→ **WRITTEN TASK**
Copy out the text of the listing below word for word, leaving out the pictures.

→ **MATERIAL FOR THIS TASK**
###

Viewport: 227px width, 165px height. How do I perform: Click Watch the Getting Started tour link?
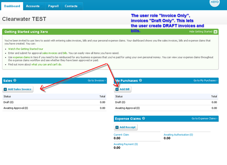pyautogui.click(x=24, y=49)
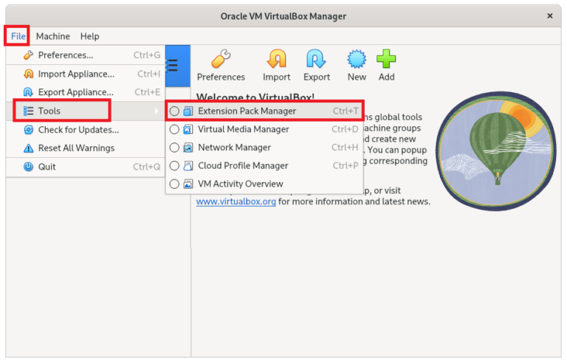The width and height of the screenshot is (567, 363).
Task: Click the Import appliance toolbar icon
Action: click(x=277, y=59)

###

→ **EXPECTED ANSWER**
Viewport: 227px width, 165px height. How do I perform: Click Watch the Getting Started tour link?
pyautogui.click(x=24, y=49)
The width and height of the screenshot is (567, 363).
Task: Click the Import appliance toolbar icon
Action: click(x=277, y=59)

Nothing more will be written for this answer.